I numeri elaborati dall’istituto di ricerca tedesco Fibl e da Ifoam, la Federazione internazionale dei movimenti per l’agricoltura biologica, sono eloquenti: da 21 miliardi di dollari di inizio millennio il fatturato retail generato dalle vendite di prodotti biologici, nel reparto food & beverage, si è arrampicato fino a 97 miliardi (dato 2017), aumentando di quasi cinque volte in poco più di tre lustri.

 

Nello stesso arco temporale gli ettari destinati all’agricoltura biologica sono quadruplicati, passando da 17,3 milioni a poco meno di 70, mentre il numero dei produttori dai 200mila fotografati alla fine anni Novanta si è portato a ridosso dei 3 milioni.

 

Sono 181 (altro record) i paesi che possono ad oggi fregiarsi del titolo di «organic producer countries», ma a inizio millennio erano meno di 100.

 

Agli Usa i dati assegnano il primato per dimensione del mercato, con 40 miliardi di dollari, all’India attribuiscono invece il numero in assoluto più elevato di produttori, con oltre 835.000. Le maggiori superfici si riscontrano in Australia, con 35,6 milioni di ettari conteggiati nel 2017, mentre la Svizzera detiene la leadership mondiale per spesa pro capite, con un assegno medio annuo di 288 euro.

 

In questo contesto, il ruolo dell’Italia è comunque tra i più rilevanti. Nella top-ten dei mercati è al quinto posto, preceduta, oltre che dagli Usa, solo da Germania, Francia e Cina.

 

I 76.000 produttori conteggiati dal Sinab, il Sistema informativo sull’agricoltura biologica del Ministero delle politiche agricole, attribuiscono al nostro Paese la nona posizione nel ranking mondiale e il primato a livello europeo. L’Italia è sesta per aree coltivate (1,9 milioni di ettari) e seconda nell’Ue dietro la Spagna, ma l’incidenza delle superfici biologiche sulla Sau nazionale (Superficie agricola utilizzata), pari al 15,4%, è tra le più alte a livello mondiale.

 

Da rilevare che un’azienda biologica, con 28,6 ettari di media, raggiunge una dimensione tre volte più elevata rispetto a quella indicata dall’Istat come ampiezza media delle aziende agricole nazionali (8,4 ettari).

 

In relazione ai diversi orientamenti colturali, prevalgono nel bio prati e pascoli, foraggere e cereali (prevalentemente frumento duro, tenero, farro e orzo). Ma superfici altrettanto significative, coltivate in Italia con il metodo biologico, si registrano nel settore olivicolo e viticolo, nell’ortofrutta e tra le colture proteiche.

 

La geografia delle superfici assegna il primato regionale alla Sicilia, seguita da Puglia, Calabria, Lazio ed Emilia Romagna.

 

Da rilevare che la platea degli operatori è costituita prevalentemente da agricoltori (sono più di 57.000), ma a crescere sono soprattutto i trasformatori industriali (quasi 8.700) e gli importatori.

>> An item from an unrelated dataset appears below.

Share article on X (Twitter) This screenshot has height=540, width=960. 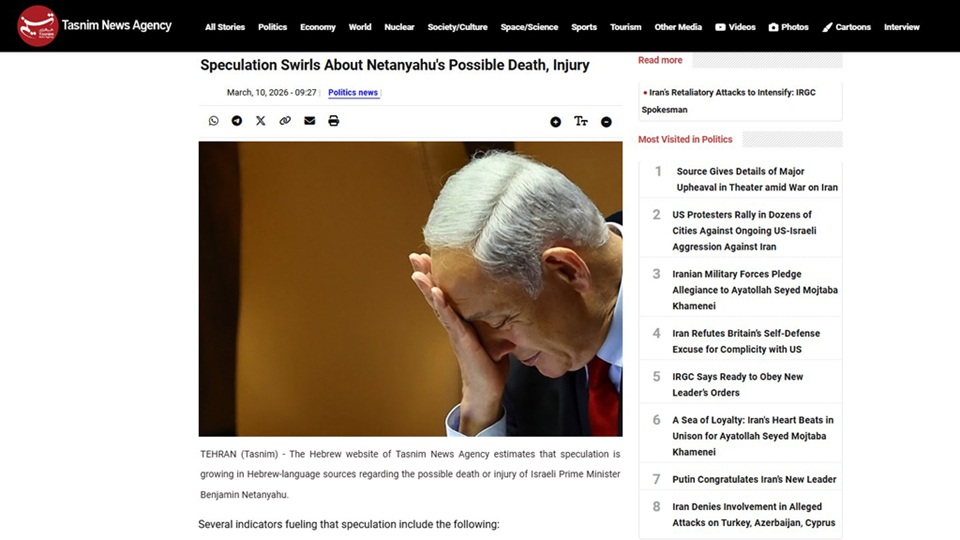click(261, 121)
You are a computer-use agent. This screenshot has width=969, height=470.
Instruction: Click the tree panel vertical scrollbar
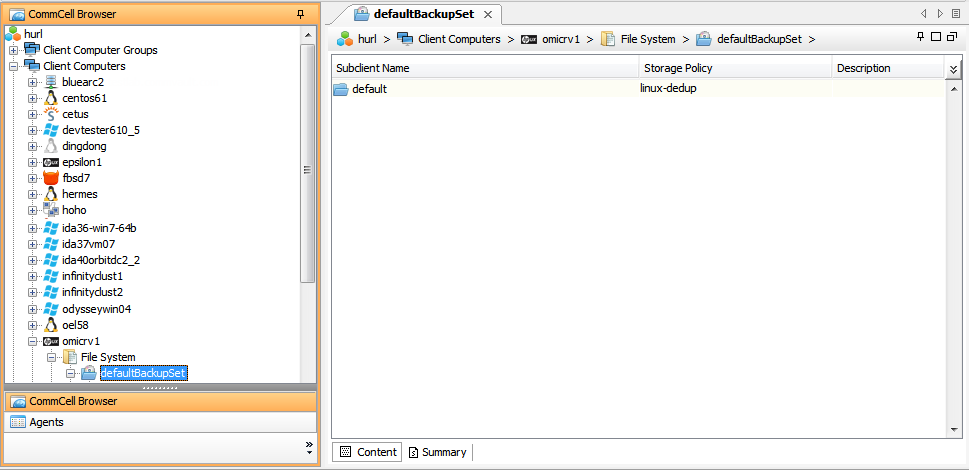click(308, 170)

Relativamente al mercato, in base ai dati dell’Osservatorio Sana-Nomisma il valore delle vendite di prodotti biologici, considerando tutti i canali, compresa la ristorazione, ha superato nel 2018 i 3,5 miliardi di euro, sperimentando una crescita dell’8% rispetto all’anno precedente.

 

Nella Grande distribuzione organizzata, che veicola il 45% delle vendite bio in Italia, la spesa ha messo a segno un progresso 14% su base annua, aumentando di tre volte se rapportata ai livelli di dieci anni fa.